= EXCERPTED TEXT =
--- START ---

The pasta’s cooking water is an essential tool. Adding it to the sauce helps emulsify, creating a cohesive texture. This technique enhances the sauce's cling to the pasta, elevating the overall dish.

Common mistakes

Using bacon instead of guanciale.
Target: Guanciale (cured pork jowl). Pancetta acceptable; bacon wrong.
Why it matters: Guanciale has 70 % fat content and a sweet, complex flavor specific to cured pork jowl. Bacon is smoked, and the smoke aroma dominates and shifts amatriciana into a different category entirely.
What to do: Source from an Italian deli. Cut into chunky lardons (1 cm cubes), render slowly.
Workarounds:

  • No guanciale? Pancetta is the standard substitute. Different but acceptable.
  • Bacon-only? Blanch 30 seconds in boiling water first to dial back the smoke.

Wrong pasta.
Target: Bucatini (hollow long pasta) — the traditional shape for amatriciana.

--- END ---

= EXERCISE INSTRUCTIONS =
1) List every pork product that the amatriciana text names.
2) Continue the amatriciana text from its last line, following the format it uses for each mistake.

= ENTRIES PROVIDED =
--- START ---

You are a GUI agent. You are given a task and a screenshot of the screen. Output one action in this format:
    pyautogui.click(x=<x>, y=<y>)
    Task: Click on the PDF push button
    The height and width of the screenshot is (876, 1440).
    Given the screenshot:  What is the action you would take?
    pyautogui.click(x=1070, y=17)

--- END ---

= ANSWERS GIVEN =
1)
- Guanciale (cured pork jowl)
- Pancetta
- Bacon

2)
Why it matters: Bucatini's hollow center captures sauce in a way solid pasta can't. Spaghetti or linguine work as substitutes, but the dish reads differently.
What to do: Source bucatini specifically. De Cecco and Barilla brands are widely available.
Workarounds:

  • No bucatini? Rigatoni or mezzi rigatoni — the ridged surface holds sauce well.
  • Spaghetti is acceptable; linguine is acceptable; angel hair is wrong (too thin).

Adding cheese to hot pan.
Target: Add Pecorino Romano OFF the heat, after pasta is tossed in sauce.
Why it matters: Pecorino added to a still-hot pan melts into stringy clumps or oily separation. Off-heat addition lets the cheese coat without breaking.
What to do: Pull pan from heat → add cheese → toss vigorously → serve immediately.
Workarounds:

  • For extra emulsion stability, mix cheese with a splash of pasta water before adding — creates a paste that integrates more smoothly.

Skipping the wine deglaze.
Target: 1/2 cup dry white wine to deglaze the pan after rendering guanciale, before adding tomatoes.
Why it matters: The wine lifts the browned fond from the pan (where the guanciale's flavor concentrates) and adds acidic complexity. Without it, the sauce lacks depth.
What to do: After guanciale is golden, pour in wine, scrape the pan with a wooden spoon, reduce until alcohol is gone (about 2 minutes).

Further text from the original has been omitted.